- **GIVEN INSTRUCTION**
Update everything in the post on comparing JSON from "This post is" down to "a structural one.", putting "handbook" in place of "field guide".

- **TEXT BLOCK**

* START *

Comparing JSON Structurally (Not Just as Strings)
Two JSON documents can be byte-different and semantically identical. Or byte-identical and structurally inequivalent. Here's how to compare JSON the right way.
You diff two JSON files in git. It says they differ on every line. You scan the diffs and they all look the same. The fields are in different orders, the indentation changed, a number got serialized as 1.0 instead of 1. None of it matters semantically. The data is identical.
This is why string-diffing JSON gets you nowhere. JSON is a structured format. Comparing it as text is comparing a sentence by counting commas. You need a structural comparison — one that treats {"a":1,"b":2} and {"b": 2, "a": 1} as equal, because they are.
This post is the field guide to JSON diff: what makes two JSON documents equal, how to do the comparison correctly, and where the edge cases bite.
What does it mean for two JSON documents to be equal?
Two JSON documents are equal when their parsed values are equal under the JSON data model — not their byte-for-byte representations. That means key order in objects doesn’t matter, whitespace doesn’t matter, and equivalent numeric forms (1, 1.0, 1e0) compare equal. Anything else is a textual diff, not a structural one.
The JSON data model has seven value types: string, number, true, false, null, array, and object. Two documents are equal when their root values are equal, applied recursively. The exact rules:
- Strings: equal if their Unicode codepoint sequences match.
"é"and"é"are equal — both produce the codepoint U+00E9. - Numbers: equal if they represent the same mathematical value.
1,1.0, and1e0are all equal. - Booleans and null: equal only to themselves.
- Arrays: equal if same length, element-by-element equal, order matters.
- Objects: equal if same key set, each key’s value pairwise equal, key order does not matter.
Notice the asymmetry between arrays and objects. Array order is part of the data; object key order is not. This is the core insight that string-diff misses.
What string-diff gets wrong
Here are five differences a textual diff flags as changes that a structural diff correctly ignores:
// Document A
{"name": "Ada", "age": 30, "active": true}
// Document B
{
"active": true,
"name": "Ada",
"age": 30.0
}
A line-by-line diff says these documents share zero lines. A structural diff says they’re identical: same keys, same values, same logical types. The differences are:
- Key ordering — A has
name, age, active; B hasactive, name, age. JSON objects are unordered. - Whitespace and indentation — A is one line, B is multi-line. Whitespace between tokens has no semantic value.

* END *

- **INFORMATION SUPPLIED**
* START *

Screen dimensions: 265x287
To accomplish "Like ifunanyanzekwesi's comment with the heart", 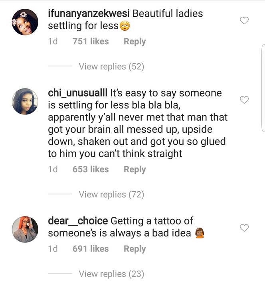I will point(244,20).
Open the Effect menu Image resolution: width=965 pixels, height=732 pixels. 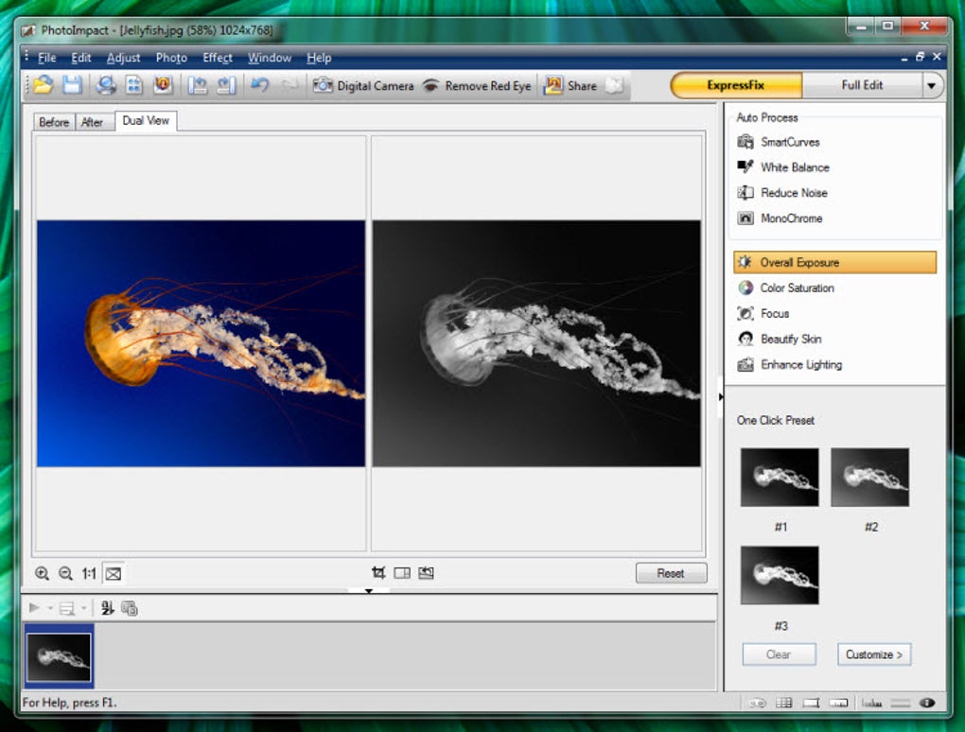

* END *

- **COMPLETE ANSWER**
This post is the handbook to JSON diff: what makes two JSON documents equal, how to do the comparison correctly, and where the edge cases bite.
What does it mean for two JSON documents to be equal?
Two JSON documents are equal when their parsed values are equal under the JSON data model — not their byte-for-byte representations. That means key order in objects doesn’t matter, whitespace doesn’t matter, and equivalent numeric forms (1, 1.0, 1e0) compare equal. Anything else is a textual diff, not a structural one.